- **STATED PROBLEM**
Could you lay out everything from the line containing "At what coordinates" down to the end of the material as a Markdown table with the columns Row and Line, skipping blank lines and leaving the pictures out?

Stored data entries:
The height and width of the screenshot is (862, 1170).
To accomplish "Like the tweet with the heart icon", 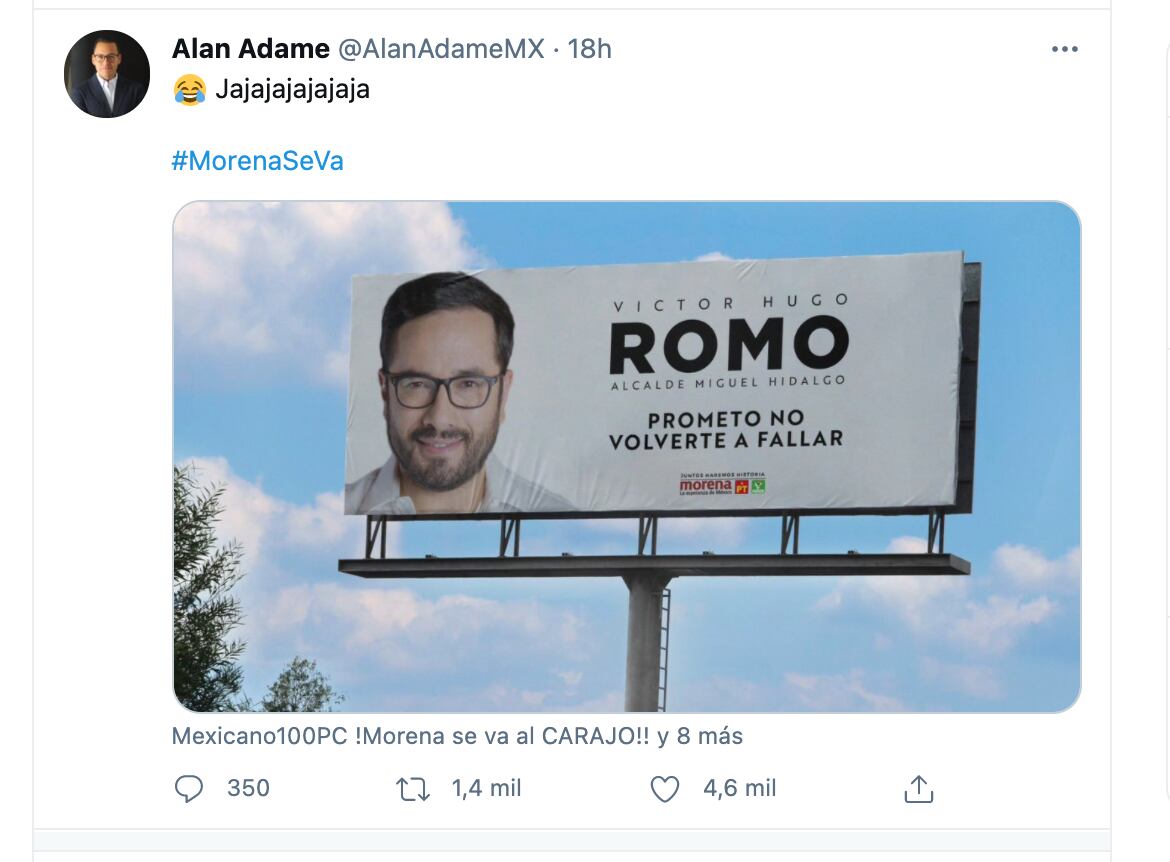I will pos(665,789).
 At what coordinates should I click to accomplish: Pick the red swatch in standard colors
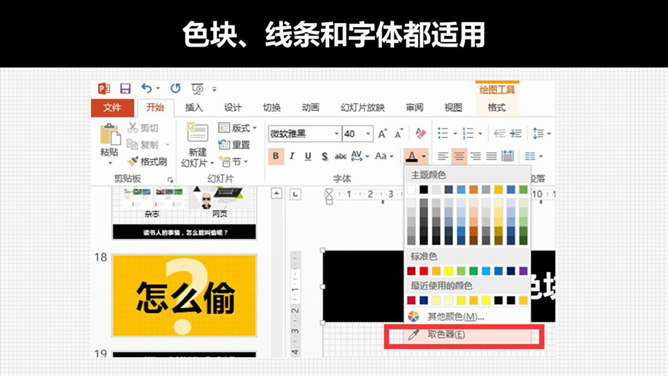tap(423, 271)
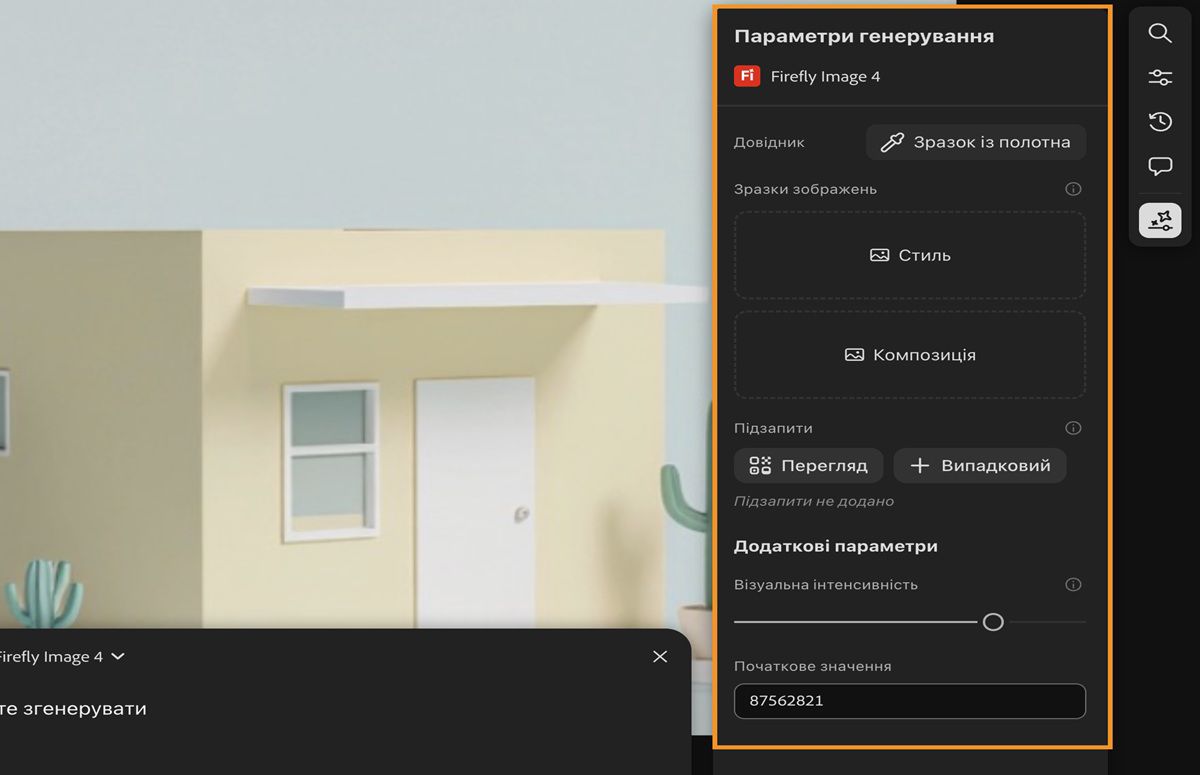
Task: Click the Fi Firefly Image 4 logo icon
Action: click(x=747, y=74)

- **WRITTEN SOLUTION**
| Row | Line |
|---|---|
| 1 |  At what coordinates should I click to accomplish: Pick the red swatch in standard colors |
| 2 | tap(423, 271) |
| 3 | Task: Click the Fi Firefly Image 4 logo icon |
| 4 | Action: click(x=747, y=74) |